A complete and exact copy of the data below is the task.

Stored data:
++++++

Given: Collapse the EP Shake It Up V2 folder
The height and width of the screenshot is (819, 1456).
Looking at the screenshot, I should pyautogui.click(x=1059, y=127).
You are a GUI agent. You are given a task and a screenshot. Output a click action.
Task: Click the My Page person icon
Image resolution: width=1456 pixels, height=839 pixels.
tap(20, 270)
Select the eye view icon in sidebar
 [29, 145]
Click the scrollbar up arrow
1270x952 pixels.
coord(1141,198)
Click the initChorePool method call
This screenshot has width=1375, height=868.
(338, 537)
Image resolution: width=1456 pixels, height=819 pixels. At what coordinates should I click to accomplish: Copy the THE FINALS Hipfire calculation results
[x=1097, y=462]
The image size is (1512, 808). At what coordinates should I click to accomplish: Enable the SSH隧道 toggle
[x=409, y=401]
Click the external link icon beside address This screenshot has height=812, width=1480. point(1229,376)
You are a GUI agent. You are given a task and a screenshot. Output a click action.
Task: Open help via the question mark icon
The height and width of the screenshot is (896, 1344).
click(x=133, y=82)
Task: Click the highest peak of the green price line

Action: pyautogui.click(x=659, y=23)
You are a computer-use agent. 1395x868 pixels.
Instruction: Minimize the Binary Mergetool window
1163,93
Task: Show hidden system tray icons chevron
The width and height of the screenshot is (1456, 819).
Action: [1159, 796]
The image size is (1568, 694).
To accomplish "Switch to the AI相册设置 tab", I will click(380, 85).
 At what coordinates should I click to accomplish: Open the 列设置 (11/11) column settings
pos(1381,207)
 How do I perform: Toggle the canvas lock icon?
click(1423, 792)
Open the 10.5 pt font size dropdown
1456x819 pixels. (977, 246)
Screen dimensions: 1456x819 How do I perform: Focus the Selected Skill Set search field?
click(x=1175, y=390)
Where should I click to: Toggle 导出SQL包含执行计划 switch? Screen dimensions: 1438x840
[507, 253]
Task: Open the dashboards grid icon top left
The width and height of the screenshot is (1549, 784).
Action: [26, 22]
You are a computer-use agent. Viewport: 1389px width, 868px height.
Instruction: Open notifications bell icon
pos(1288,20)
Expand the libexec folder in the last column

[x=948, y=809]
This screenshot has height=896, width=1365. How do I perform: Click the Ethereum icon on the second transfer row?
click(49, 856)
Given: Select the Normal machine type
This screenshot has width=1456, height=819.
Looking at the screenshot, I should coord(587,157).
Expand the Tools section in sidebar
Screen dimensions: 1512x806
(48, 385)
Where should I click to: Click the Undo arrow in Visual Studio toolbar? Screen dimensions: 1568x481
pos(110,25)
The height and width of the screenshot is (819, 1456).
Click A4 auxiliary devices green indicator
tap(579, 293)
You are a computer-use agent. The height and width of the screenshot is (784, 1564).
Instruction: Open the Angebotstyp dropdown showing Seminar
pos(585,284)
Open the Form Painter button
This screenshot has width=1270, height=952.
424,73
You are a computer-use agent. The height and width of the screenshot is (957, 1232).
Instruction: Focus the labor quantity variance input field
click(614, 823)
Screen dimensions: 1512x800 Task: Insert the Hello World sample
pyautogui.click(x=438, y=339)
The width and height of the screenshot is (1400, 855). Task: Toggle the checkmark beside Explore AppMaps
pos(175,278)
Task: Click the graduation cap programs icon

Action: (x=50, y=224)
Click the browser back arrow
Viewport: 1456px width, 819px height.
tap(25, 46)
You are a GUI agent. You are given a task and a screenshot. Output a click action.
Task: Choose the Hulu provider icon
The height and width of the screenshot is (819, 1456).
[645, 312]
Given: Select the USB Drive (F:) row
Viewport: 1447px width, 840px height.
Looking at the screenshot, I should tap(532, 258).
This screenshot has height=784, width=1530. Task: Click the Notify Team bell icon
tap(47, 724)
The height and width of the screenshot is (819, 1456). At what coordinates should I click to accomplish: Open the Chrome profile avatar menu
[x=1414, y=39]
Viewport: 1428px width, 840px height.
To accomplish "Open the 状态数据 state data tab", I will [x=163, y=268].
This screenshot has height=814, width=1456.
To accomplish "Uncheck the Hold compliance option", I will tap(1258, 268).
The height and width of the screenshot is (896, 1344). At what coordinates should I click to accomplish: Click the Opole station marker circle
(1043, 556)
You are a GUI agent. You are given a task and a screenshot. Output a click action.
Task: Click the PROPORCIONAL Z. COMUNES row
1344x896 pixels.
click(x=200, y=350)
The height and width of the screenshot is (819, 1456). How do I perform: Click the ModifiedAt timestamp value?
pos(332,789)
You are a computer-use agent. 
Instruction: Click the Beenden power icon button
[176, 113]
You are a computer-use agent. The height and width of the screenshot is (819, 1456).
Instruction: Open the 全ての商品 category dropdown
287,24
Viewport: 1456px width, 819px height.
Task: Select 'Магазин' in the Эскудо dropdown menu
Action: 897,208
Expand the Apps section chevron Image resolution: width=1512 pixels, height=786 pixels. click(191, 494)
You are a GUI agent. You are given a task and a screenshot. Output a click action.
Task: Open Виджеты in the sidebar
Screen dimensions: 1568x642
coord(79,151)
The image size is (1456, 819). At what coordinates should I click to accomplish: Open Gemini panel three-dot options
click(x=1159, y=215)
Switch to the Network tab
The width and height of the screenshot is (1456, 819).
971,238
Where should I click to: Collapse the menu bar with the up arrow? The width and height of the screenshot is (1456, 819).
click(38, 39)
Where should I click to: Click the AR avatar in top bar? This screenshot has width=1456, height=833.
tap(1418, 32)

++++++

*Exercise answer*
Given: Collapse the EP Shake It Up V2 folder
The height and width of the screenshot is (819, 1456).
Looking at the screenshot, I should pyautogui.click(x=1059, y=127).
You are a GUI agent. You are given a task and a screenshot. Output a click action.
Task: Click the My Page person icon
Image resolution: width=1456 pixels, height=839 pixels.
tap(20, 270)
Select the eye view icon in sidebar
 [29, 145]
Click the scrollbar up arrow
1270x952 pixels.
coord(1141,198)
Click the initChorePool method call
This screenshot has width=1375, height=868.
(338, 537)
Image resolution: width=1456 pixels, height=819 pixels. At what coordinates should I click to accomplish: Copy the THE FINALS Hipfire calculation results
[x=1097, y=462]
The image size is (1512, 808). At what coordinates should I click to accomplish: Enable the SSH隧道 toggle
[x=409, y=401]
Click the external link icon beside address This screenshot has height=812, width=1480. point(1229,376)
You are a GUI agent. You are given a task and a screenshot. Output a click action.
Task: Open help via the question mark icon
The height and width of the screenshot is (896, 1344).
click(x=133, y=82)
Task: Click the highest peak of the green price line

Action: pyautogui.click(x=659, y=23)
You are a computer-use agent. 1395x868 pixels.
Instruction: Minimize the Binary Mergetool window
1163,93
Task: Show hidden system tray icons chevron
The width and height of the screenshot is (1456, 819).
Action: [1159, 796]
The image size is (1568, 694).
To accomplish "Switch to the AI相册设置 tab", I will click(380, 85).
 At what coordinates should I click to accomplish: Open the 列设置 (11/11) column settings
pos(1381,207)
 How do I perform: Toggle the canvas lock icon?
click(1423, 792)
Open the 10.5 pt font size dropdown
1456x819 pixels. (977, 246)
Screen dimensions: 1456x819 How do I perform: Focus the Selected Skill Set search field?
click(x=1175, y=390)
Where should I click to: Toggle 导出SQL包含执行计划 switch? Screen dimensions: 1438x840
[507, 253]
Task: Open the dashboards grid icon top left
The width and height of the screenshot is (1549, 784).
Action: [26, 22]
You are a computer-use agent. Viewport: 1389px width, 868px height.
Instruction: Open notifications bell icon
pos(1288,20)
Expand the libexec folder in the last column

[x=948, y=809]
This screenshot has height=896, width=1365. How do I perform: Click the Ethereum icon on the second transfer row?
click(49, 856)
Given: Select the Normal machine type
This screenshot has width=1456, height=819.
Looking at the screenshot, I should coord(587,157).
Expand the Tools section in sidebar
Screen dimensions: 1512x806
(48, 385)
Where should I click to: Click the Undo arrow in Visual Studio toolbar? Screen dimensions: 1568x481
pos(110,25)
The height and width of the screenshot is (819, 1456).
Click A4 auxiliary devices green indicator
tap(579, 293)
You are a computer-use agent. The height and width of the screenshot is (784, 1564).
Instruction: Open the Angebotstyp dropdown showing Seminar
pos(585,284)
Open the Form Painter button
This screenshot has width=1270, height=952.
424,73
You are a computer-use agent. The height and width of the screenshot is (957, 1232).
Instruction: Focus the labor quantity variance input field
click(614, 823)
Screen dimensions: 1512x800 Task: Insert the Hello World sample
pyautogui.click(x=438, y=339)
The width and height of the screenshot is (1400, 855). Task: Toggle the checkmark beside Explore AppMaps
pos(175,278)
Task: Click the graduation cap programs icon

Action: (x=50, y=224)
Click the browser back arrow
Viewport: 1456px width, 819px height.
tap(25, 46)
You are a GUI agent. You are given a task and a screenshot. Output a click action.
Task: Choose the Hulu provider icon
The height and width of the screenshot is (819, 1456).
[645, 312]
Given: Select the USB Drive (F:) row
Viewport: 1447px width, 840px height.
Looking at the screenshot, I should tap(532, 258).
This screenshot has height=784, width=1530. Task: Click the Notify Team bell icon
tap(47, 724)
The height and width of the screenshot is (819, 1456). At what coordinates should I click to accomplish: Open the Chrome profile avatar menu
[x=1414, y=39]
Viewport: 1428px width, 840px height.
To accomplish "Open the 状态数据 state data tab", I will [x=163, y=268].
This screenshot has height=814, width=1456.
To accomplish "Uncheck the Hold compliance option", I will tap(1258, 268).
The height and width of the screenshot is (896, 1344). At what coordinates should I click to accomplish: Click the Opole station marker circle
(1043, 556)
You are a GUI agent. You are given a task and a screenshot. Output a click action.
Task: Click the PROPORCIONAL Z. COMUNES row
1344x896 pixels.
click(x=200, y=350)
The height and width of the screenshot is (819, 1456). How do I perform: Click the ModifiedAt timestamp value?
pos(332,789)
You are a computer-use agent. 
Instruction: Click the Beenden power icon button
[176, 113]
You are a computer-use agent. The height and width of the screenshot is (819, 1456).
Instruction: Open the 全ての商品 category dropdown
287,24
Viewport: 1456px width, 819px height.
Task: Select 'Магазин' in the Эскудо dropdown menu
Action: 897,208
Expand the Apps section chevron Image resolution: width=1512 pixels, height=786 pixels. click(191, 494)
You are a GUI agent. You are given a task and a screenshot. Output a click action.
Task: Open Виджеты in the sidebar
Screen dimensions: 1568x642
coord(79,151)
The image size is (1456, 819). At what coordinates should I click to accomplish: Open Gemini panel three-dot options
click(x=1159, y=215)
Switch to the Network tab
The width and height of the screenshot is (1456, 819).
971,238
Where should I click to: Collapse the menu bar with the up arrow? The width and height of the screenshot is (1456, 819).
click(38, 39)
Where should I click to: Click the AR avatar in top bar? This screenshot has width=1456, height=833.
tap(1418, 32)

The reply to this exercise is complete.